▶ [Task instructions]:
Take the line with "کالکشن ونکلیف (503, 2056)" and all lines after it, through the end of the records below, and repeat them exactly.

▶ [Data to examine]:
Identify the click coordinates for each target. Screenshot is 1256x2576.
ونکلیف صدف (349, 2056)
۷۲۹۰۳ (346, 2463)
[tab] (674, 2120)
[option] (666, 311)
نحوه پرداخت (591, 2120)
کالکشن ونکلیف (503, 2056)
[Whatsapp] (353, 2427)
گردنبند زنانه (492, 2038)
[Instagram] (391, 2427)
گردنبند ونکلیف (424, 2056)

▶ [Task solution]:
کالکشن ونکلیف (503, 2056)
[Whatsapp] (353, 2427)
گردنبند زنانه (492, 2038)
[Instagram] (391, 2427)
گردنبند ونکلیف (424, 2056)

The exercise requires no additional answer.